The nurses feel highly committed to their work, which means they get deeply involved in their patients and try to do that "little extra" for them. It is important for nurses to not only carry out basic nursing, for example, patient hygiene care, but also help patients by talking with them and building trusting relationships.
I try to do that little extra, even for the patients, "to give of oneself." If I get good treatment in return, it means a lot to me. I hear someone say, you did great, yes it means a lot to me (Nurse, medical outpatient care).
At the same time, the nurses understand that they cannot get too deeply involved in patients’ situations; they must also think about themselves. This is an approach they have developed over a long period of time to prevent work-related stress and ill health.

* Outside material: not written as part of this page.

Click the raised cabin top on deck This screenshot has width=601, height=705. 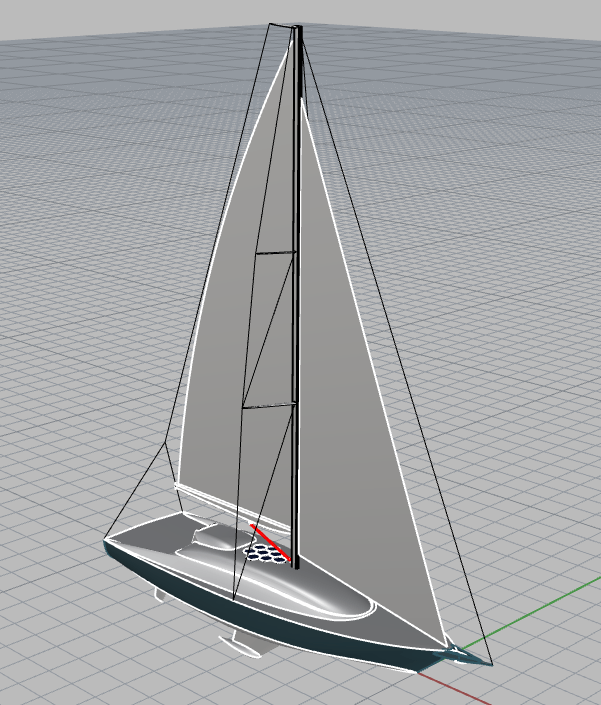point(215,541)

You have to take care of yourself, not get involved in everything. It’s important that you don’t do everything yourself, that you can ask others for help and know their limitations, I think that’s important. That you don’t wear yourself out, because that helps nobody, if you have to stay at home sick just because you’ve gotten too involved. Somehow, it’s about getting involved in the right things (Nurse, psychiatric inpatient care).
Feeling pride in your professional role
The nurses are proud of their professional role and the responsibility it entails. According to the nurses, their expertise is also of great value, and this further strengthens their pride.
I’m proud of my professional role. I think like this, it’s a professional role, you get a salary and you get to work, earn money, then you can manage your life (Nurse, medical inpatient care).
The nurses are proud of and have positive attitudes toward the work they do and its effects.
I’m proud of what I and my colleagues do. What I know we achieve and what we do for the patients. I’m incredibly proud of this (Nurse, medical outpatient care).